CRA appears to apply an indirect use test to the s. 17(8.1)(b) safe harbour

S. 17(8.1)(b) provides a safe harbor from interest imputation on a non-interest bearing loan made by a Canco to a CFA ("CFA 3") if (among other requirements) the loan proceeds were used by CFA 3 to repay an amount owing by it for previously acquired property used principally for earning active business income.
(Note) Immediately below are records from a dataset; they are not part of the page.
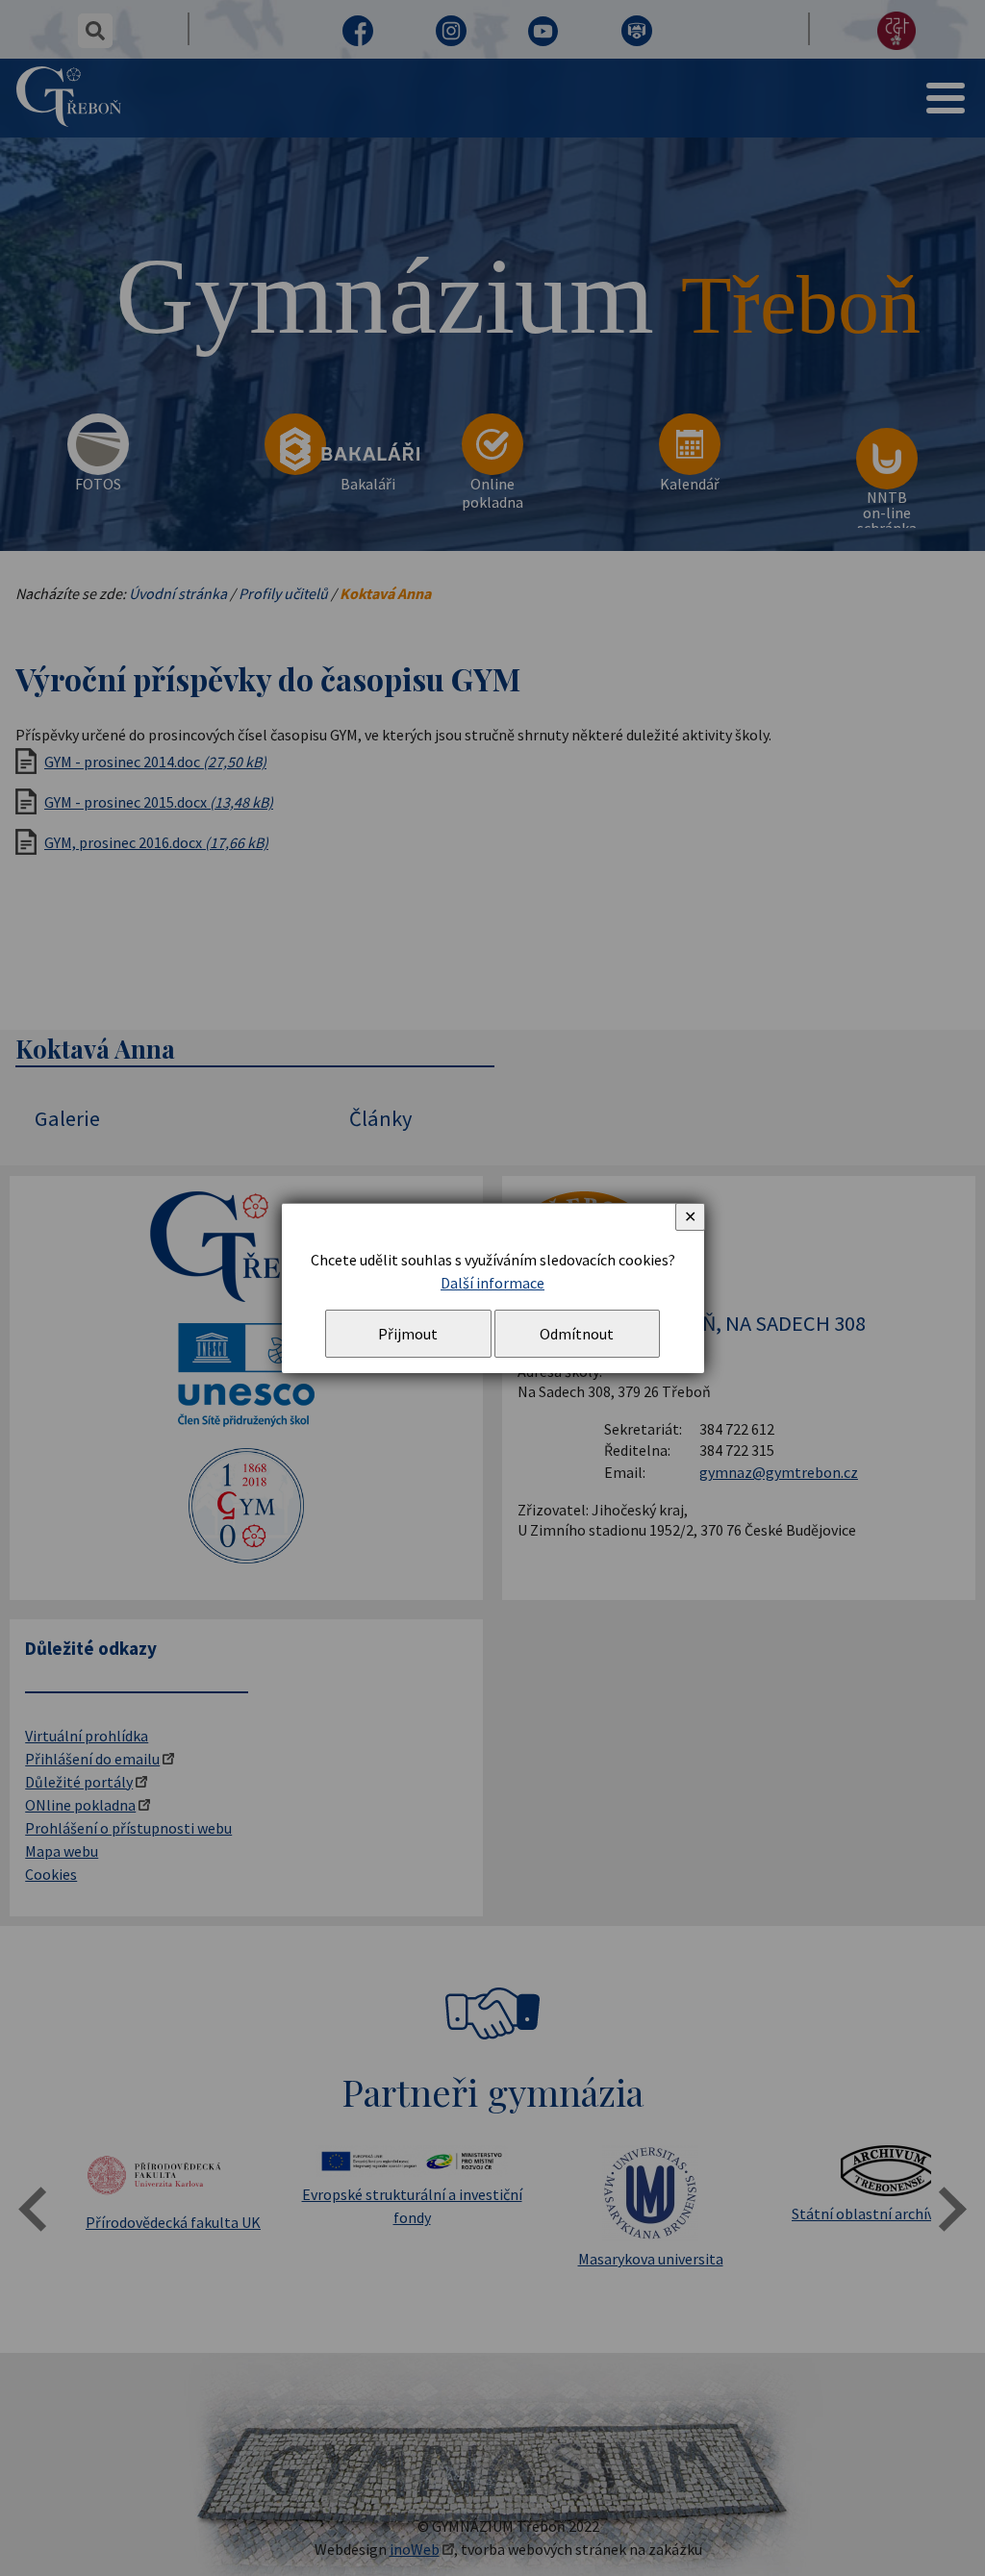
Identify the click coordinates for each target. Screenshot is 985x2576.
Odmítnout (577, 1333)
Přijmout (408, 1333)
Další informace (492, 1282)
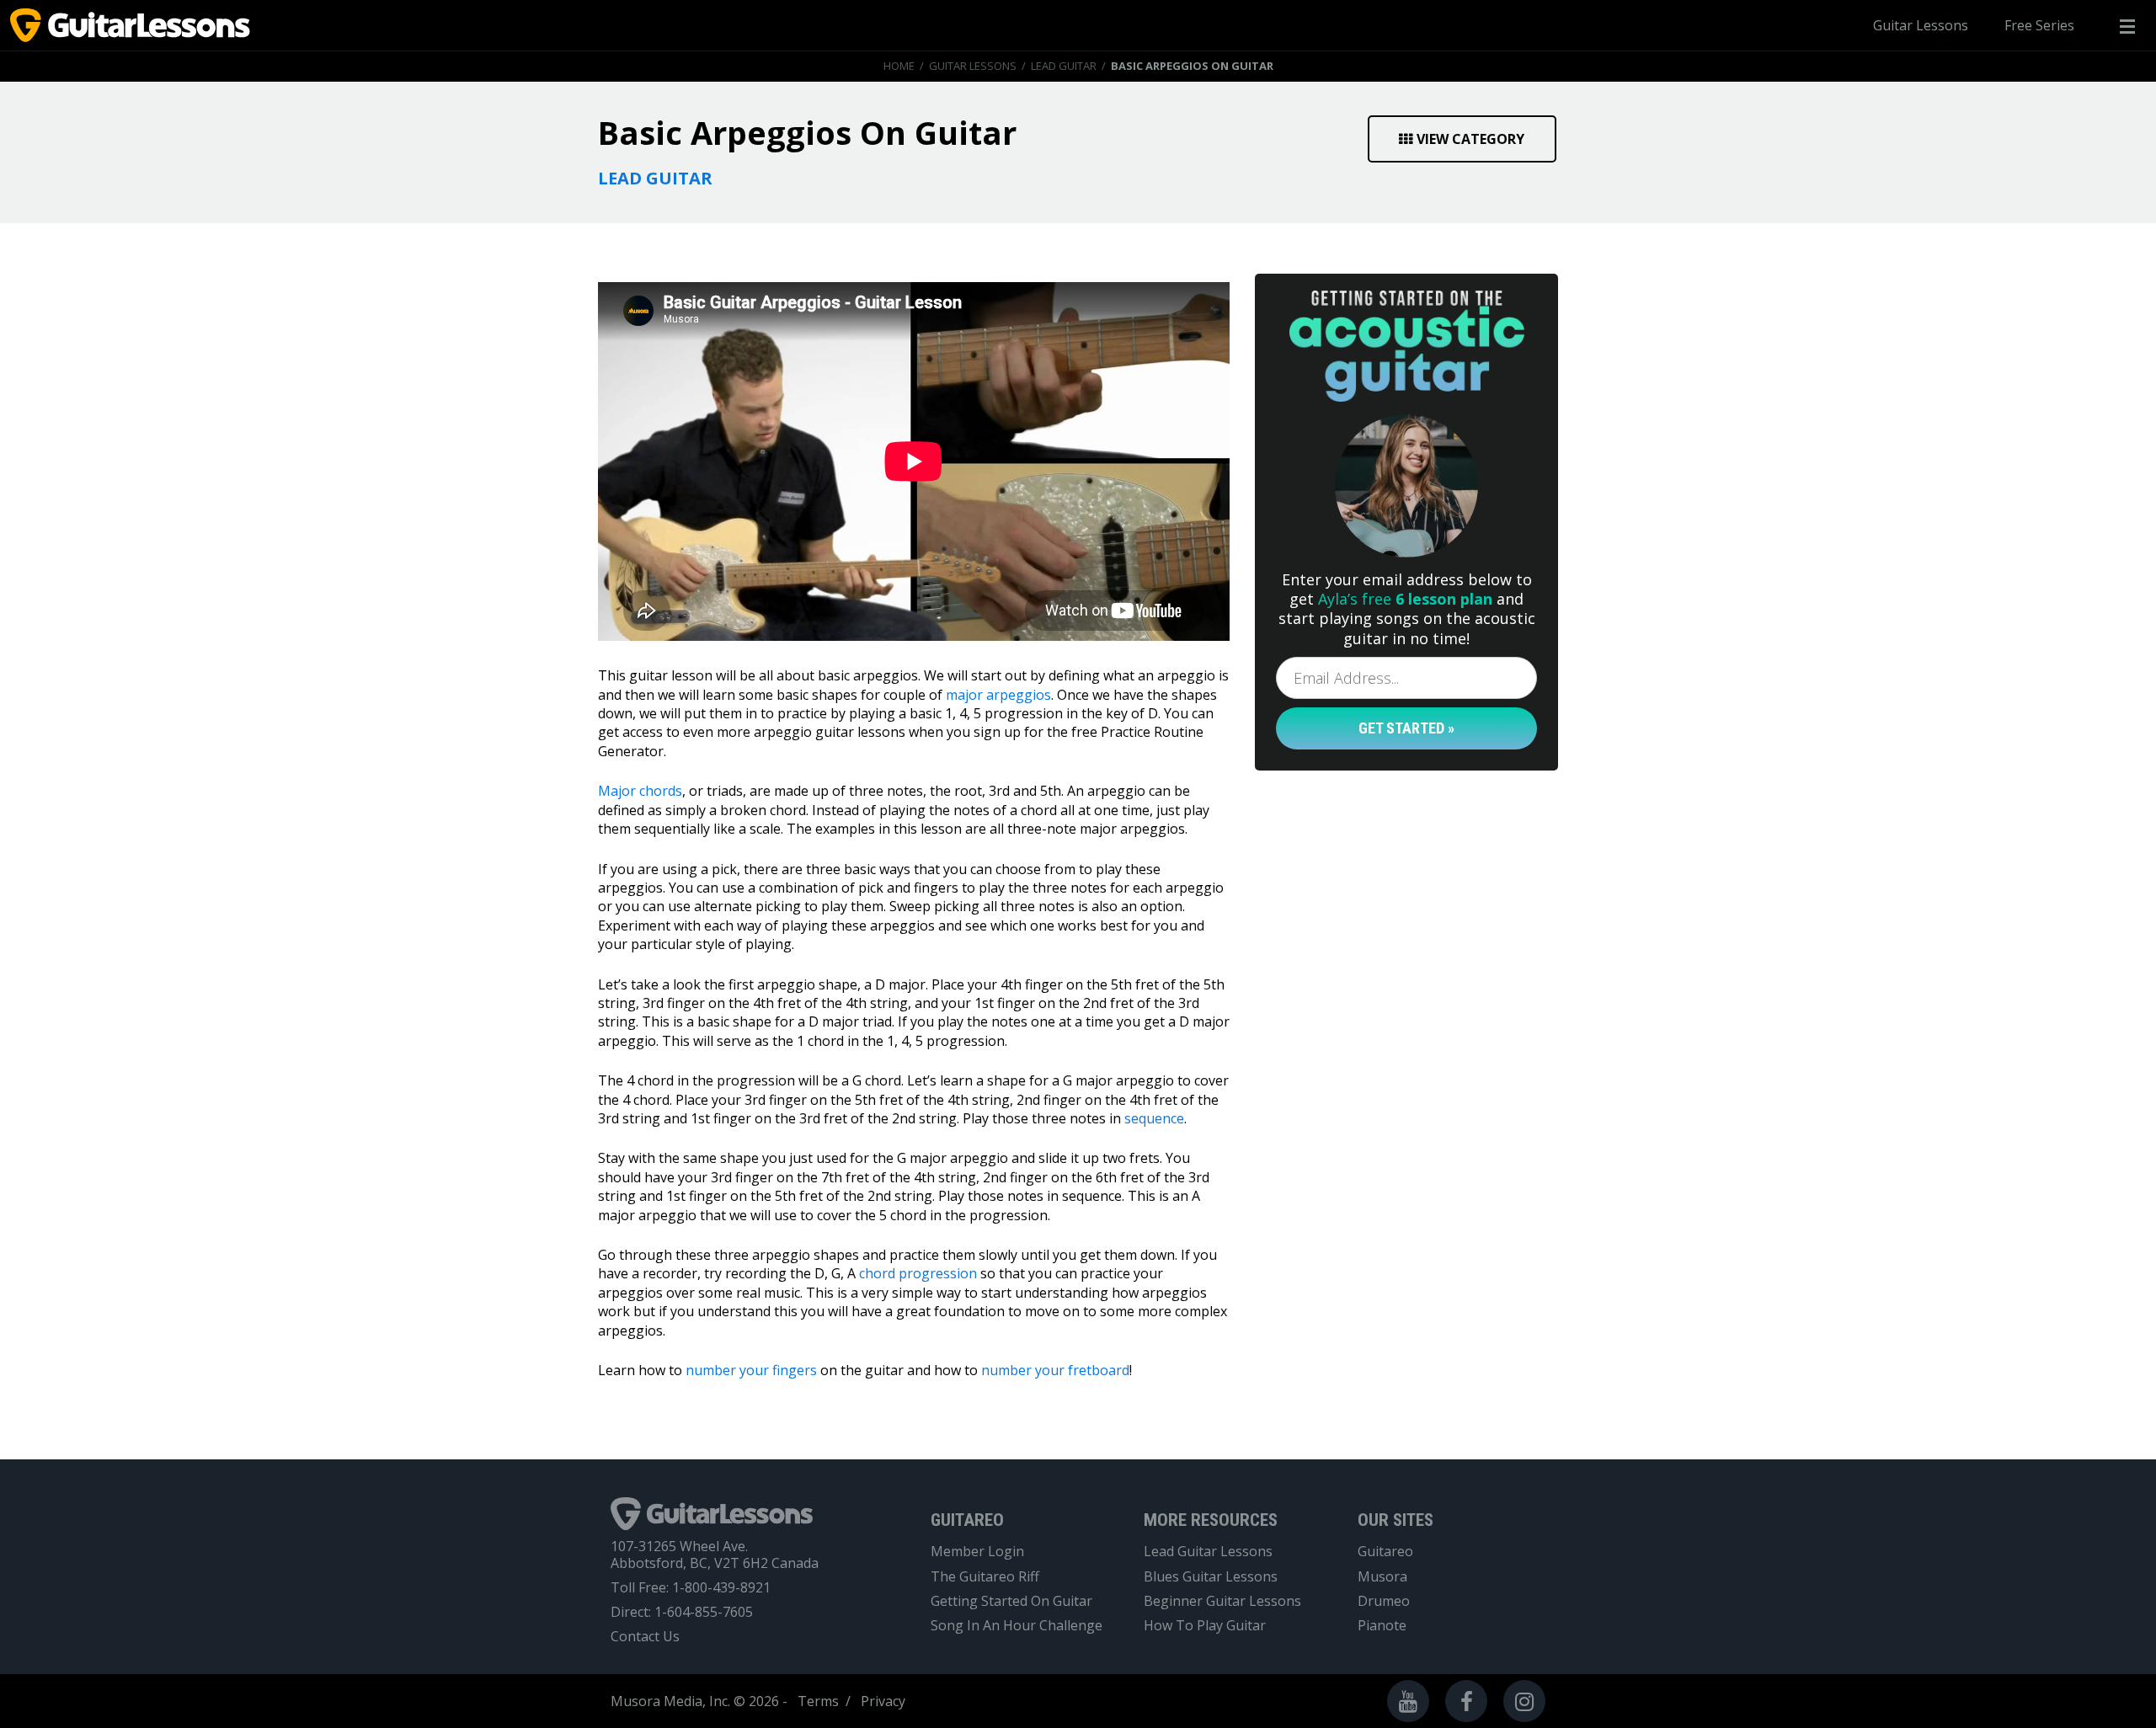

CRA has found that this requirement was satisfied where this refinanced loan originally was made by another CFA of Canco (CFA 1) to CFA 2, with CFA 2 using the loan proceeds to purchase the shares of CFA 3 (so that the interest on the loan was deemed to be active business income under s. 95(2)(a)(ii)(D)), and with CFA 2 then being merged into CFA 3 with CFA 3 as the survivor - so that the loan was assumed by CFA 3.

CRA stated that "because the assets of CFA 3 were used principally for the earning of income from an active business," the loan assumed by CFA 3 on the merger "was in respect of assets previously acquired by CFA 3 in the course of carrying on an active business." Although cryptic, CRA seems to consider that because the CFA 3 shares previously acquired by CFA 2 with the loan proceeds were "in respect of" the active business assets of CFA 3, the loan after its assumption by CFA 3 qualified as an amount owing in respect of the (indirect) acquisition of those active business assets.

Neal Armstrong. Summary of 5 June 2015 Memo 2015-0569061I7 F under s. 17(8.1)(b).